I am writing regarding Dr. David Witherspoon and colleagues excellent May JADA article, "Mineral Trioxide Aggregate Pulpotomies: A Case Series Outcomes Assessment" (JADA 2006;137[5]:6108). As a pediatric dentist who treats young traumatized permanent teeth, I read this article with great interest. Although I have not used mineral trioxide aggregate extensively, I am familiar with the literature on its use in these circumstances.
I do, however, need some clarification on the teeth that were treated for what the authors describe as irreversible pulpitis with a complicated enamel dentin fracture (IP/T/CDEDF) due to traumatic injury. My questions are as follows:
- How was the diagnosis of irreversible pulpitis made?
- I assume that the "complicated enamel dentin fractures" all involved pulpal exposure by definition. Is that in fact the case?
- What were the time intervals between the traumatic pulpal exposures and treatment?

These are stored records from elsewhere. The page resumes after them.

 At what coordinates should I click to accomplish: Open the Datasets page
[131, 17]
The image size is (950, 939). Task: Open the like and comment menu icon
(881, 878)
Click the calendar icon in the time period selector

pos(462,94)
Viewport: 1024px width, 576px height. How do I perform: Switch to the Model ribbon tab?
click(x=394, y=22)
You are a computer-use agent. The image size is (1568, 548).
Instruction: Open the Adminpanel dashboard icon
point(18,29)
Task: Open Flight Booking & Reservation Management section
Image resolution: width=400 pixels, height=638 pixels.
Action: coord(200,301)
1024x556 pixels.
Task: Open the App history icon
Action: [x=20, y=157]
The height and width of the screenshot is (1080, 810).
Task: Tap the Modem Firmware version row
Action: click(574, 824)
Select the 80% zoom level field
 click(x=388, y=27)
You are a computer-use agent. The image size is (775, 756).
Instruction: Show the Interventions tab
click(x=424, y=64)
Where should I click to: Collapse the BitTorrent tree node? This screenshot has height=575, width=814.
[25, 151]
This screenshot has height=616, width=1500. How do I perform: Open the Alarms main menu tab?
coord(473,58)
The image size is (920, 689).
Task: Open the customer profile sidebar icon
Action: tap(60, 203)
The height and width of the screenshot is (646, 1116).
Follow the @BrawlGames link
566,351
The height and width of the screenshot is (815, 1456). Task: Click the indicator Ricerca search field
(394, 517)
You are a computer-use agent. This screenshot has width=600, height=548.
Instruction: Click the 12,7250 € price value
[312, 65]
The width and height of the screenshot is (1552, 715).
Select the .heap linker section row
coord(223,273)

- What was the maturity of the apexes of these teeth? Seven of the 23 cases were IP/T/CEDF, and all but one of the seven were 9 years old or younger, so I assume the apexes were not fully closed.
I think that this information should have been included in the "Materials and Methods" section to better aid the reader in understanding precisely in what circumstances this technique was successful. In fact, there also should have been a better description of the circumstances for the treatment of the IP/C (irreversible pulpitis with caries exposure) other than the fact that they were carious exposures.